Missing outcome data management in acute stroke trials testing iv thrombolytics. Is there risk of bias?

Jose Fernandez-Ferro; Lee H Schwamm; Miguel A Descalzo; Rachael MacIsaac; Patrick D Lyden; Kennedy R Lees

doi:10.1177/2396987320905457

Missing outcome data management in acute stroke trials testing iv thrombolytics. Is there risk of bias?

Eur Stroke J. 2020 Jun;5(2):148-154. doi: 10.1177/2396987320905457. Epub 2020 Feb 6.

Authors

Jose Fernandez-Ferro¹, Lee H Schwamm², Miguel A Descalzo³, Rachael MacIsaac⁴, Patrick D Lyden⁵, Kennedy R Lees⁴

Affiliations

¹ Department of Neurology, Hospital Universitario Rey Juan Carlos, Instituto de Investigacion Sanitaria - Hospital Universitario Fundación Jiménez Díaz, Universidad Autonóma de Madrid, Madrid, Spain.
² Department of Neurology, Comprehensive Stroke Center, Massachusetts General Hospital, Harvard Medical School, Boston, USA.
³ Fundación Piel Sana, Academia Española de Dermatología y Venereología, Madrid, Spain.
⁴ Institute of Cardiovascular and Medical Sciences, University of Glasgow, Glasgow, UK.
⁵ Department of Neurology, Cedars-Sinai Medical Center, Los Angeles, USA.

Abstract

Introduction: Missing outcome data may undermine interpretation of randomised clinical trials by weakening power and limiting apparent effect size. We assessed bias and inefficiency of two imputation methods commonly used in stroke trials evaluating the efficacy of iv thrombolysis.

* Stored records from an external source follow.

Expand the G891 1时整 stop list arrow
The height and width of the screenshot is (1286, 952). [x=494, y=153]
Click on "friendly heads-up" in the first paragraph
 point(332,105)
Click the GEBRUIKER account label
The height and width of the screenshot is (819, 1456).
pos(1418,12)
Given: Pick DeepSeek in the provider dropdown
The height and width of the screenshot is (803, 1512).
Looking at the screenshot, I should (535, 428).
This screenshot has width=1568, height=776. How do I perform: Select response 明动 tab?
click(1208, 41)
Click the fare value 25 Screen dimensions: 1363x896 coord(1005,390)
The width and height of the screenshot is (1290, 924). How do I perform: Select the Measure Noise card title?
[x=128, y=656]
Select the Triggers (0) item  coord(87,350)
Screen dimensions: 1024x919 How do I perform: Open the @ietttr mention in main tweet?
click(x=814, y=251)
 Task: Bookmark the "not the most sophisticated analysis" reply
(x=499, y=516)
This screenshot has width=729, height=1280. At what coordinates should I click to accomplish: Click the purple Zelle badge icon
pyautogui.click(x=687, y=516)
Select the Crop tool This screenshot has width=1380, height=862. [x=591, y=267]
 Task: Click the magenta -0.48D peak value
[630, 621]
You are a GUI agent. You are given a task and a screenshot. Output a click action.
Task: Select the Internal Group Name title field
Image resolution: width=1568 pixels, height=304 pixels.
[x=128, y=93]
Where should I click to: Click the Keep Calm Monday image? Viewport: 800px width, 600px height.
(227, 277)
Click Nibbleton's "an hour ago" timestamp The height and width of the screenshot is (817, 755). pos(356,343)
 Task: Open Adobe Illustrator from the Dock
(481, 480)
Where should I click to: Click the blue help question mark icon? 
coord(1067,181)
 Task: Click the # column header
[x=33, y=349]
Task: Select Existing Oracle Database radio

Patients and methods: We searched the virtual international stroke trials archive (VISTA)-acute for ischaemic stroke patients with 90-day modified Rankin scale as an outcome, and known thrombolysis status. We excluded any with missing 30-day modified Rankin scale. We planned two analyses; first, we calculated odds ratios for outcome in thrombolysed versus not thrombolysed from imputed-only data, (a) among patients with missing modified Rankin scale 90 and (b) among matched patients with intact data (using propensity score methods and relevant covariates). Imputation approaches were last observation carried forward (LOCF) or multiple imputation. Outcome comparisons used dichotomisation and shift analysis. Thereafter, we calculated whole-population odds ratios using LOCF and multiple imputation (also through dichotomisation and shift analysis); first with the original 1.5% missing outcome data, and then artificially increasing the burden (5%; 10%; 20%; 30%).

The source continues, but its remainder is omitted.